The remote Pacific outcrop, called the Dokdo Islands in South Korea and the Takeshima Islands in Japan, made headlines Tuesday following an alleged violation of the airspace above them by a Russian jet.

but my question is not specifically about these island. Instead, I'd just like to ask if there has every been a case where two countries have ever jointly shared territorial waters of an island (or group of islands) that was not otherwise already inside either of their other territorial waters. The islands mentioned in the article are one geographical example, given for the purposes of clarity.

It's fine to speculate in this paticular case, but I'm only asking about any precedent of this, or why it may be impossible due to political issues or those of international law.

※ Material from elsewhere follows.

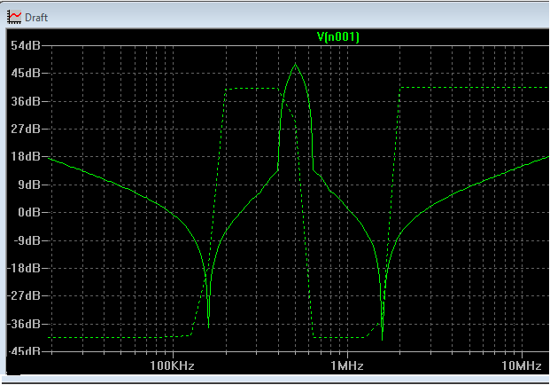Click the -36dB vertical axis label
Viewport: 550px width, 385px height.
[x=23, y=324]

  • To clarify, you're asking about the territorial waters surrounding a disputed island?
    – Joe C
    Jul 28, 2019 at 9:09
  • @JoeC I have not stipulated that there must be a dispute, only that the countries cooperate in order to establish joint territorial waters around islands.
    – uhoh
    Jul 28, 2019 at 9:11
  • 1
    If you enlarge the question to count states, then Ellis Island is an fun case. Jul 28, 2019 at 11:35

2 Answers 2


The archipelago of the New Hebrides, which is now the country of Vanuatu, was a Franco-British condominium between 1906 and independence in 1980. The two powers therefore co-operated to establish territorial waters around the islands, which is your standard.

This model would in theory work much better in Liancourt Rocks/Dokdo/Takeshima than it did in the south Pacific, because the currently-disputed islets have a trivial indigenous population.

The same two powers also co-operated to a very limited extent in Newfoundland. The Treaty of Utrecht confirmed that this was a British island, but gave French fishermen limited rights in certain waters, the so-called French Shore.

You may also be interested in the landlocked condominium of Neutral Moresnet.


Apparently this is called a condominium, and the Wikipedia page provides the example of Pheasant Island, a tiny place on the border between France and Spain.

  • I learned a new word today, or usage at least. This definitely shows precedent for the joint territorial sharing of an island, but doesn't yet satisfy "...that was not otherwise already inside either of their other territorial waters." But it gets me closer. Thanks!